Les citoyens les ont pourtant élus, et souvent réélus, sans
qu'ils aient même à se prononcer sur les moyens qu'ils prendraient pour
corriger ces trois principales lacunes. Il est primordial de le savoir, tant
pour évaluer la crédibilité des promesses que pour s'assurer de donner un
consentement éclairé à un futur gouvernement.
Or, avant de proposer des remèdes au réseau, il faut
connaître les causes de ses lacunes, donc en faire le diagnostic. Le réseau de
la santé, qui est financé par le tiers de nos impôts, taxes et tarifs, souffre
principalement d'hospitalocentrisme : malgré 15% plus de médecins par
habitant que dans le reste du Canada, 30% de notre population n'a pas accès en
temps voulu à un médecin de famille: on passe alors par les urgences, avec une
surcharge minimale de 1,5 milliard $ annuellement pour le budget de la santé.

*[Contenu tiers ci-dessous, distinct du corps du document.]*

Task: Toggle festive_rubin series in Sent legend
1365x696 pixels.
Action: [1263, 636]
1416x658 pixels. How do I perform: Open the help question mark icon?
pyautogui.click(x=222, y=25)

Les données probantes, tant à l'échelle nationale
qu'internationale, nous indiquent que des soins de santé efficients ne peuvent
exister sans une première ligne de services médicaux solide. Ici, elle ne
reçoit que 3% du budget de la santé...
Comment réduire cet hospitalocentrisme? D'abord, il
faut augmenter la proportion du temps de travail des médecins de famille en
cabinet. Depuis 1992, la législation du Québec en ce qui a trait aux activités
médicales prioritaires a eu pour effet de la réduire à 55% alors que les autres
provinces sont toujours à 80%. Les médecins de 15 ans et moins de pratique sont
à 30%, la balance représentant la proportion du temps passé à l'hôpital. Sans
surprise, aucune autre juridiction n'a suivi le Québec.

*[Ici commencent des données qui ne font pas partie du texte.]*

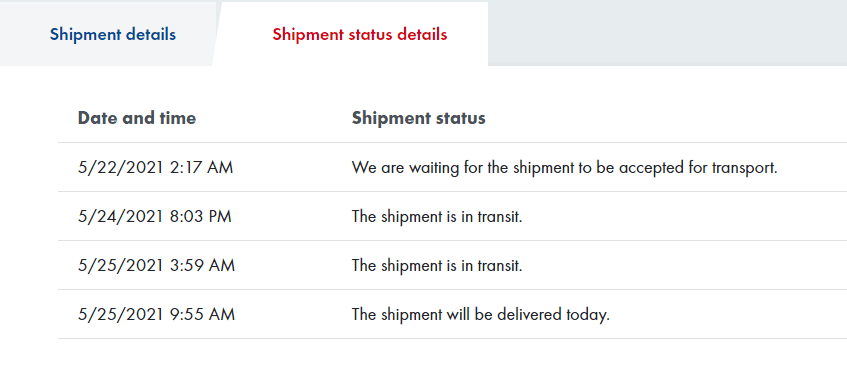Click the in transit status for 8:03 PM
The image size is (847, 367).
pos(437,217)
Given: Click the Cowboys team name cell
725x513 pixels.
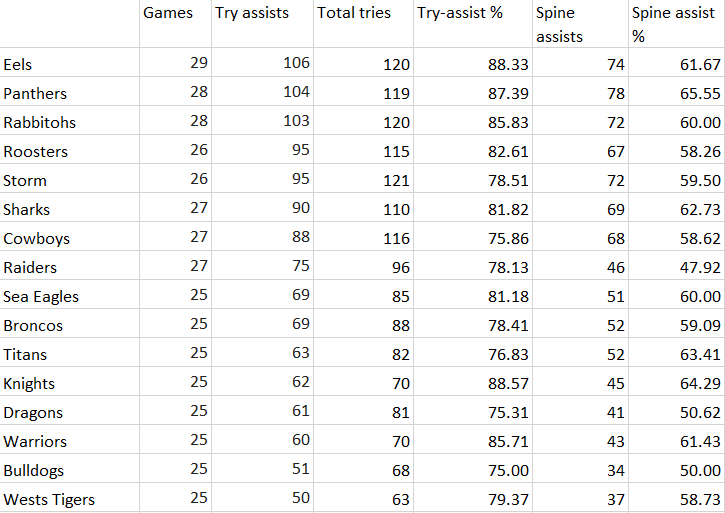Looking at the screenshot, I should (x=36, y=239).
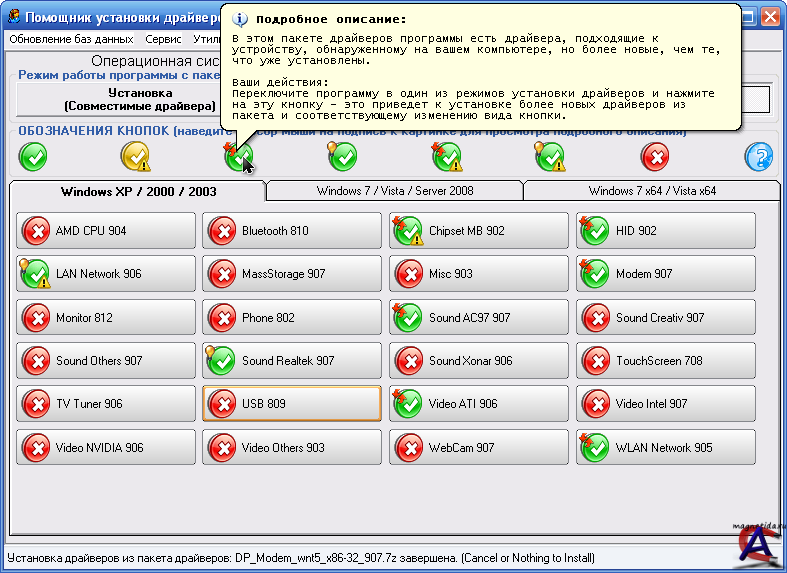Image resolution: width=787 pixels, height=573 pixels.
Task: Click the status bar installation message
Action: (300, 558)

Si, avec moins de médecins, les autres provinces sont en
mesure d'organiser les services de santé plus efficacement, avec des médecins
de famille principalement en cabinet afin d'éviter le recours des patients aux
services hospitaliers, et en limitant à 10% la proportion de citoyens sans
médecin de famille, comment peut-on accepter que le Québec ne puisse pas faire
la même chose?
Pour ce faire, un amendement législatif pour l'abolition
progressive des activités médicales prioritaires sur 18 mois est
incontournable. Un parti qui promet à tous un médecin de famille sans promettre
cet amendement induit les électeurs en erreur.
Le deuxième amendement législatif que nous proposons
concerne l'impossibilité légale pour le médecin de famille d'embaucher et de
coordonner du personnel tout en étant rémunéré par la RAMQ, ce qui limite
indûment leur disponibilité pour le diagnostic et le traitement, qui sont le
coeur de l'exercice de la médecine. Pourtant, les dentistes, les pharmaciens et
les radiologistes le peuvent, tandis que les autres médecins spécialistes bénéficient
des services du personnel dans les hôpitaux.

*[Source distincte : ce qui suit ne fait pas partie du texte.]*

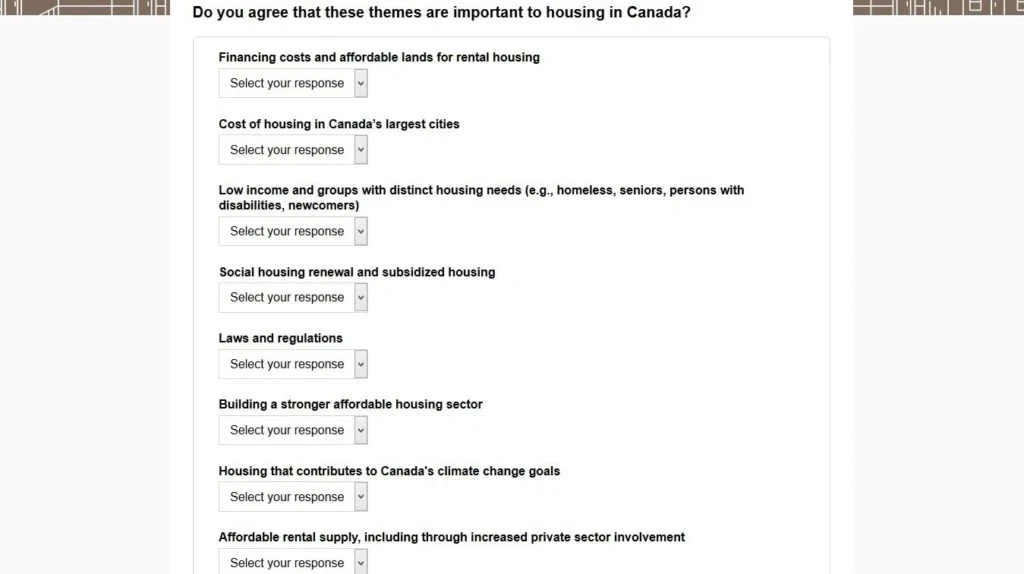Screen dimensions: 1024x574
Task: Open the Cost of housing response dropdown
Action: 293,150
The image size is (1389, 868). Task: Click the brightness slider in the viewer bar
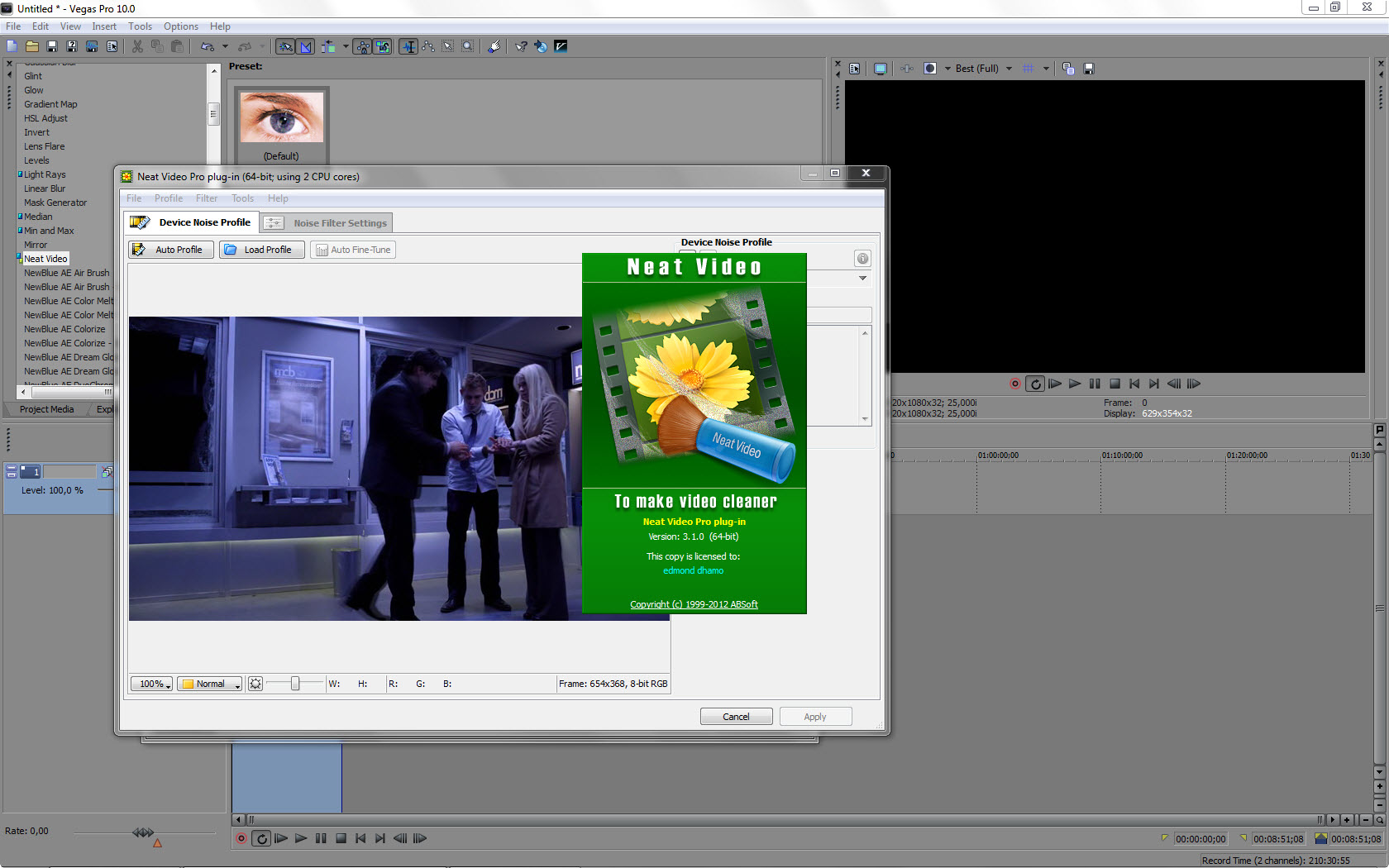click(x=294, y=684)
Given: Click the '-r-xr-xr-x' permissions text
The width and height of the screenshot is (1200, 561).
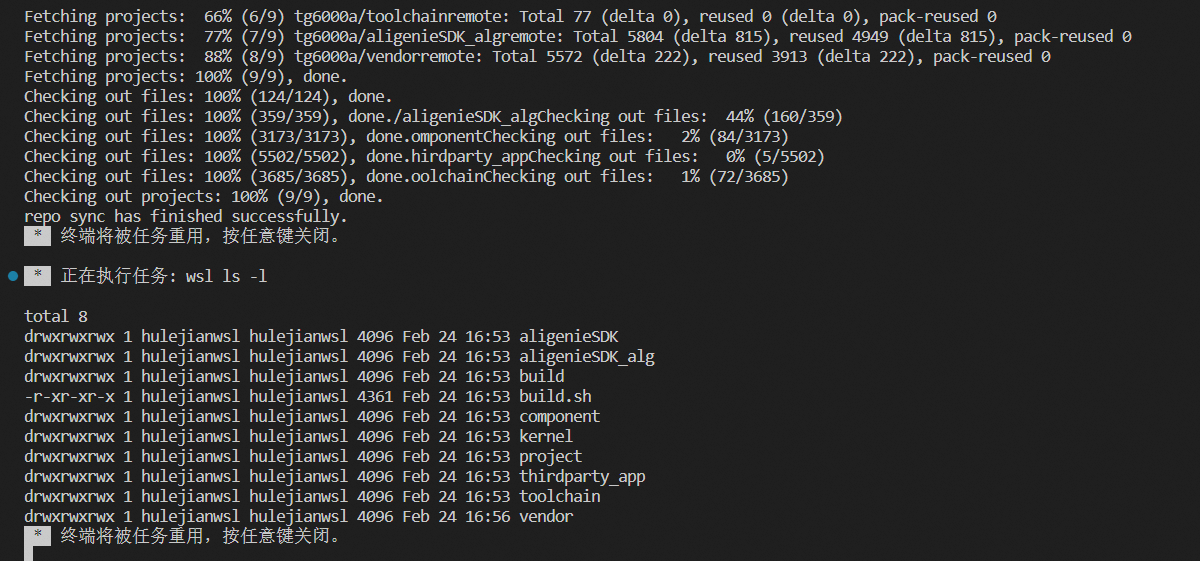Looking at the screenshot, I should (69, 396).
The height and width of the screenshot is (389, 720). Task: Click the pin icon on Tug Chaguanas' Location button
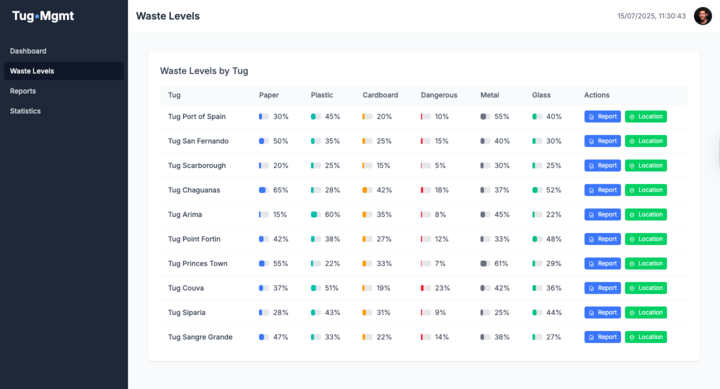(632, 190)
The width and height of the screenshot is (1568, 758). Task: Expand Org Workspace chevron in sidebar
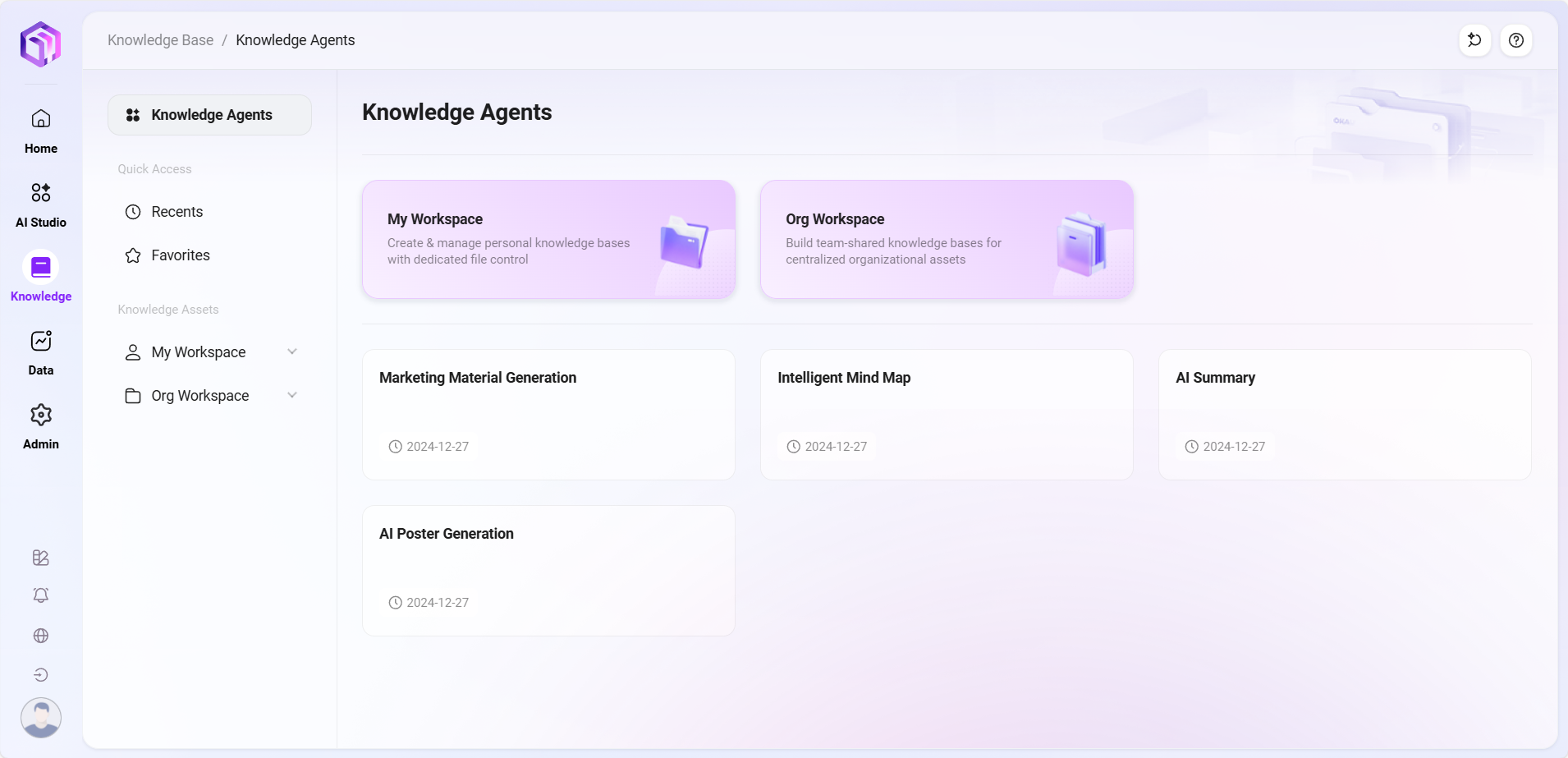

Pour être efficace, le médecin de famille doit être, comme
ses collègues dentistes et pharmaciens, le chef d'orchestre et ultime
responsable clinique et administratif d'une équipe d'employés techniques et professionnels
qui le libèrent des tâches qui ne relèvent pas de son expertise médicale, mais
qui lui grugent un temps fou. Des activités qui seraient plus efficacement
assumées par ses employés : secrétaires, infirmières ou assistants
médicaux.
Car, pour assurer une organisation du travail efficiente,
toute organisation doit attribuer les actes, du plus simple au plus complexe,
en fonction de l'expertise. Que le professionnel dont l'expertise est la plus
pointue ne puisse l'utiliser pendant au moins le tiers de son temps en raison
d'un manque de support clinico-administratif constitue une entorse grave au
principe de la division efficiente du travail.
Ainsi, les partis doivent s'engager à réviser la Loi sur
l'assurance maladie afin qu'elle permette aux médecins de famille de gérer leur
cabinet aussi efficacement que les dentistes et les pharmaciens sont autorisés
à le faire.
Tout parti politique qui promet aux gens la lune en santé
sans dire comment il la décrochera manque de crédibilité et ne mérite pas l'appui
des électeurs. Comme les dépenses en santé représentent le tiers de nos impôts,
l'engagement électoral de faire voter ces deux amendements législatifs
représente assurément un enjeu électoral majeur.